Back in the 1980s, politicians and pundits mourned the migration of blue-collar jobs from advanced industrial countries to emerging economies. More recently, they fretted over the flow of low-level white-collar jobs. In both cases, their one piece of advice for the advanced countries was to do what they did best: innovation.

Think again. Now even innovation appears to be fleeing to low-cost countries, as they seemingly leapfrog the traditional stages of development. Clearly, we are at the beginning of a fundamental shift in where R&D is performed.

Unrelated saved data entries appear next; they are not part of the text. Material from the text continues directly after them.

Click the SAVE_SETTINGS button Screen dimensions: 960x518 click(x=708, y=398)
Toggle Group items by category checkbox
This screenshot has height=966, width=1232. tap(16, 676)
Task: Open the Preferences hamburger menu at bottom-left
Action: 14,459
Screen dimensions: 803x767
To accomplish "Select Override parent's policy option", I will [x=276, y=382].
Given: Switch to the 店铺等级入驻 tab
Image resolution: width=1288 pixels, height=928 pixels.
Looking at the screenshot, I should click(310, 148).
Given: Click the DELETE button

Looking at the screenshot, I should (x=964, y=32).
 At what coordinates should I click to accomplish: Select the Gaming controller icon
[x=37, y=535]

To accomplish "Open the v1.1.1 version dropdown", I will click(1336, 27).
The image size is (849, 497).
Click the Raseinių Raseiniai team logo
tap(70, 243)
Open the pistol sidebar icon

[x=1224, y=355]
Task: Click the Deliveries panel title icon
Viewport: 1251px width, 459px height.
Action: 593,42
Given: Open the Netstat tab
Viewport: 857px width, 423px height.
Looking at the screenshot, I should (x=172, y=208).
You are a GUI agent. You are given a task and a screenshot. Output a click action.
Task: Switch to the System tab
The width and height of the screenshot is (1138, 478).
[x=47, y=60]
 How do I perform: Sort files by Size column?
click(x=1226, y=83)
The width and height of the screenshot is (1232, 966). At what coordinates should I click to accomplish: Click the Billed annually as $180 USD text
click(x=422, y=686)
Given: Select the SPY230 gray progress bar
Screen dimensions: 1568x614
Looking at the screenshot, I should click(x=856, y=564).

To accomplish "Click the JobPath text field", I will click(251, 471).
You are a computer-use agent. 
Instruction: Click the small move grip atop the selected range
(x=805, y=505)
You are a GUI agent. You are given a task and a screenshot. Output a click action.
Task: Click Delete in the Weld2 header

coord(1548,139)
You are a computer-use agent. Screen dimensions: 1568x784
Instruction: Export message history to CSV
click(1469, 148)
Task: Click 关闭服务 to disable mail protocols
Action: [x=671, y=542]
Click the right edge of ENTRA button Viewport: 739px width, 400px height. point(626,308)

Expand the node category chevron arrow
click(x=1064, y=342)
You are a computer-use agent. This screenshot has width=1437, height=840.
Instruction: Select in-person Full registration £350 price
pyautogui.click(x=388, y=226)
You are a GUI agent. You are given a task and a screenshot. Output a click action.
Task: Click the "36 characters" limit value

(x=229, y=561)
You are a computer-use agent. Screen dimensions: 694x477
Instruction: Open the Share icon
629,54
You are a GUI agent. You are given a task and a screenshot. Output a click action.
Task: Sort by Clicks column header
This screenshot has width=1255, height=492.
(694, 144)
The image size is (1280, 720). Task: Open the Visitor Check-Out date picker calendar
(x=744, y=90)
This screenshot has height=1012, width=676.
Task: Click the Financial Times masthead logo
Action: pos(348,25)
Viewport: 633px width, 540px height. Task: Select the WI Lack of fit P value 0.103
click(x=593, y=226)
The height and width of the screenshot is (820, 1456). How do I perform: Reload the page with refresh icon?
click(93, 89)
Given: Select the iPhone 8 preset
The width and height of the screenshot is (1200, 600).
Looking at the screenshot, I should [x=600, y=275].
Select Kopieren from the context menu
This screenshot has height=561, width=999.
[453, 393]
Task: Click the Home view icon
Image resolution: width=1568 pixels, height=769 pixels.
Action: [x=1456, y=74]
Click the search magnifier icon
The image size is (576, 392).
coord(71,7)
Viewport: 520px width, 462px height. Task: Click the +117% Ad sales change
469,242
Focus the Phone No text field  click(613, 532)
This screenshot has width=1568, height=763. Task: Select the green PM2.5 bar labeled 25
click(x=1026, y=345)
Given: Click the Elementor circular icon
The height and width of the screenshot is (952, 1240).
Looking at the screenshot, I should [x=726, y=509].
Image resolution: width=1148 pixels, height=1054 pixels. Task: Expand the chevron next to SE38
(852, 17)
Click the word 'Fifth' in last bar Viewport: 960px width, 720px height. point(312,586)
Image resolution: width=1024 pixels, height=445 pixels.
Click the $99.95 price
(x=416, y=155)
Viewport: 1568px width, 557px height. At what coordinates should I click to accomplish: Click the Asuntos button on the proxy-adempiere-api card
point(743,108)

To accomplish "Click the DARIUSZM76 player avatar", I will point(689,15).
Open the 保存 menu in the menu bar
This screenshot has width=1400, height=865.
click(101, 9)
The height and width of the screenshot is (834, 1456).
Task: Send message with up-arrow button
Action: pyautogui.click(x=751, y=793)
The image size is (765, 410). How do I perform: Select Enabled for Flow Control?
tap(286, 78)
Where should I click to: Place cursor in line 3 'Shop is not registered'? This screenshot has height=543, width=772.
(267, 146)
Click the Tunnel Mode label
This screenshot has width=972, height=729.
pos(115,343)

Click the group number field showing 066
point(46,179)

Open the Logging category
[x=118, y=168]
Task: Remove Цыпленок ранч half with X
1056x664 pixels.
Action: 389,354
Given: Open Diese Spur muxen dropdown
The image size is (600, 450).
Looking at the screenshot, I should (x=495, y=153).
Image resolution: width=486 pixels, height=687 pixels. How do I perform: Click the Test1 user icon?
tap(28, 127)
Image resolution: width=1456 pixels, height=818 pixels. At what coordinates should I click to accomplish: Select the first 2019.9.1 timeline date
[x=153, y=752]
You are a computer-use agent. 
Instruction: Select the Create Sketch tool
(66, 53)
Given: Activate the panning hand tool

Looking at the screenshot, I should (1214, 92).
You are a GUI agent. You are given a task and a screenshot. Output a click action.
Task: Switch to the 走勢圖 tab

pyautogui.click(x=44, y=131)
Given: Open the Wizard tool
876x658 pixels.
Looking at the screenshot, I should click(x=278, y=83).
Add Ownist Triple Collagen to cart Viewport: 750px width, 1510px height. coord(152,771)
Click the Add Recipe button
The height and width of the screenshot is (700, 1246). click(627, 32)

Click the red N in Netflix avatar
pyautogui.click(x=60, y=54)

Yet you won’t see a sign of that shift in this year’s R&D 100 list, compiled for IEEE Spectrum by Standard & Poor’s. High-cost countries continue to dominate the list, with the United States, Japan, Germany, and the United Kingdom accounting for more than two-thirds of the firms and more than three-quarters of the R&D spending. Not a single low-cost country has a firm in the top 100, including those based in China or India, even though those two countries are far and away the biggest new magnets for R&D investment.

The reason is simple: the spending trend flies below our radar, which scans the reports of publicly traded multinational corporations. Though ever more of them—including all top 10 firms on our list—are offloading R&D work to their subsidiaries in India and China and still others are subcontracting the work to local vendors, the spending still shows up on the parent companies’ books.

Certainly, there is no regulation that forces firms to break out the locations of R&D spending in their reporting. Just as certainly, there are competitive and even political motives to keep the locations hush-hush. Nobody wants to hear rabble-rousing engineers in the richer countries grousing about the ”giant sucking sound” made by Asia as it slurps up some of the profession’s highest-paid jobs.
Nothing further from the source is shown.